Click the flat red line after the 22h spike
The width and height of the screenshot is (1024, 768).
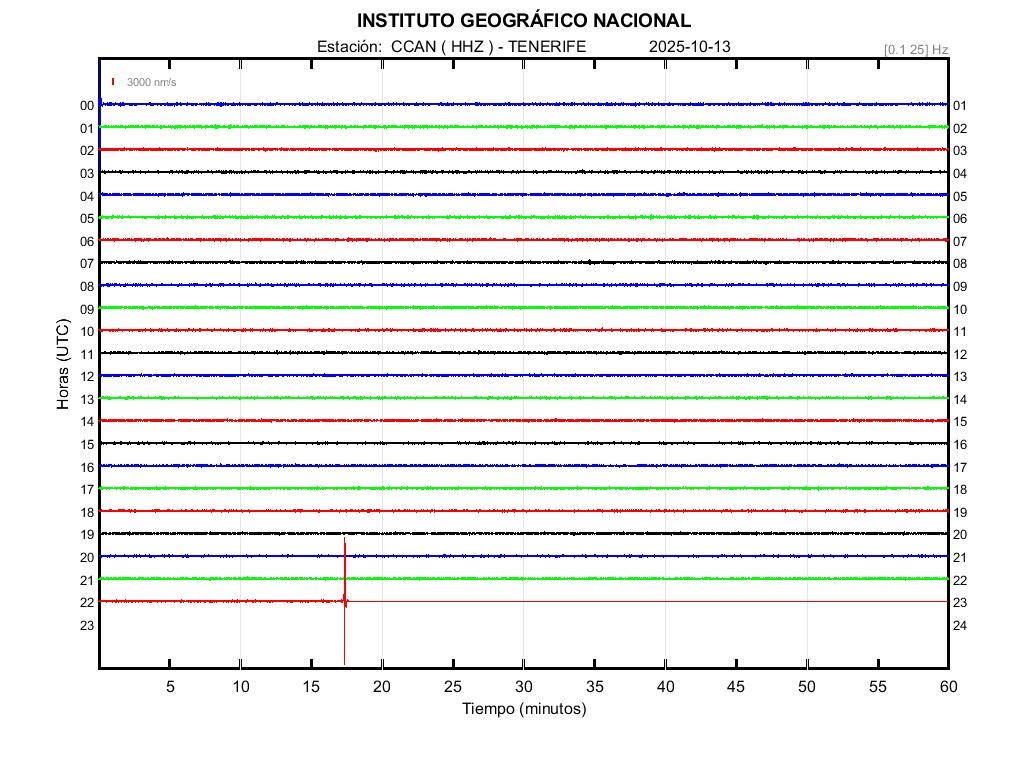point(650,601)
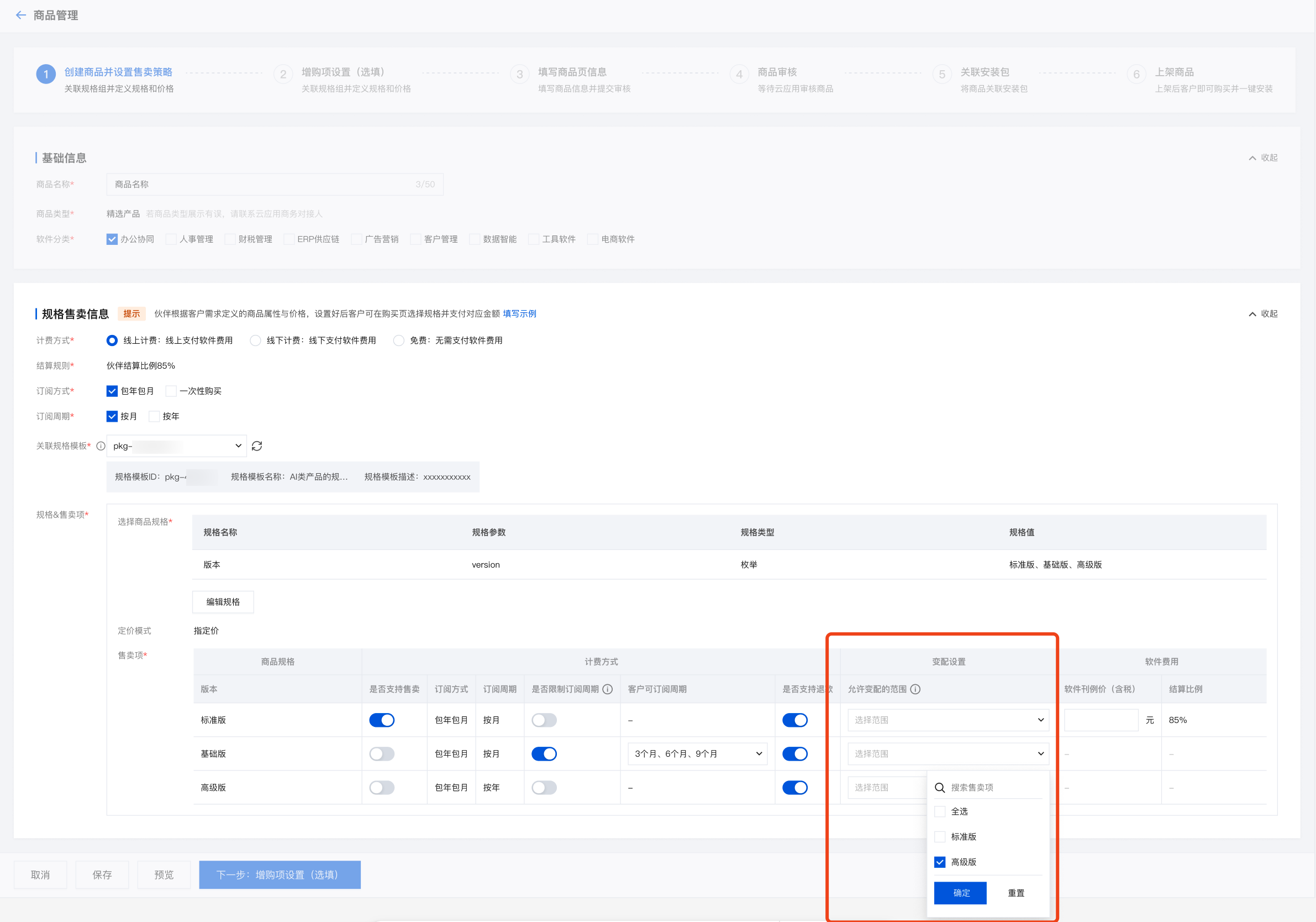Open 客户可订阅周期 dropdown showing 3个月、6个月、9个月
The height and width of the screenshot is (922, 1316).
697,754
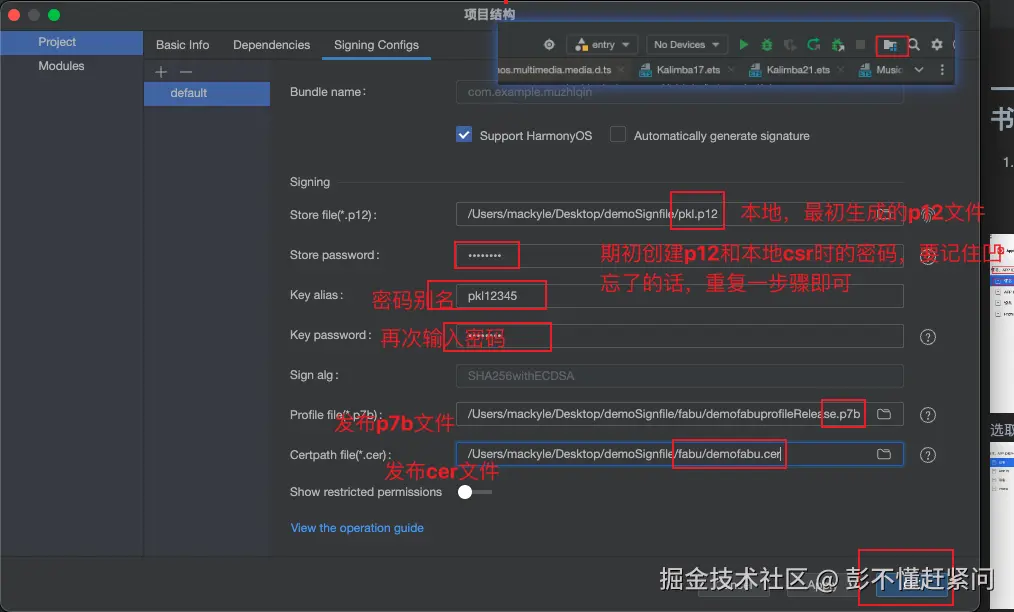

========================================

Do this: Put each line of the data above into a Markdown table with the columns Row and Line, numbering the rows and skipping any blank lines. Leave the pictures out of the table.

Full solution:
| Row | Line |
|---|---|
| 1 | Click the flat red line after the 22h spike |
| 2 | The width and height of the screenshot is (1024, 768). |
| 3 | point(650,601) |
| 4 | Open 客户可订阅周期 dropdown showing 3个月、6个月、9个月 |
| 5 | The height and width of the screenshot is (922, 1316). |
| 6 | 697,754 |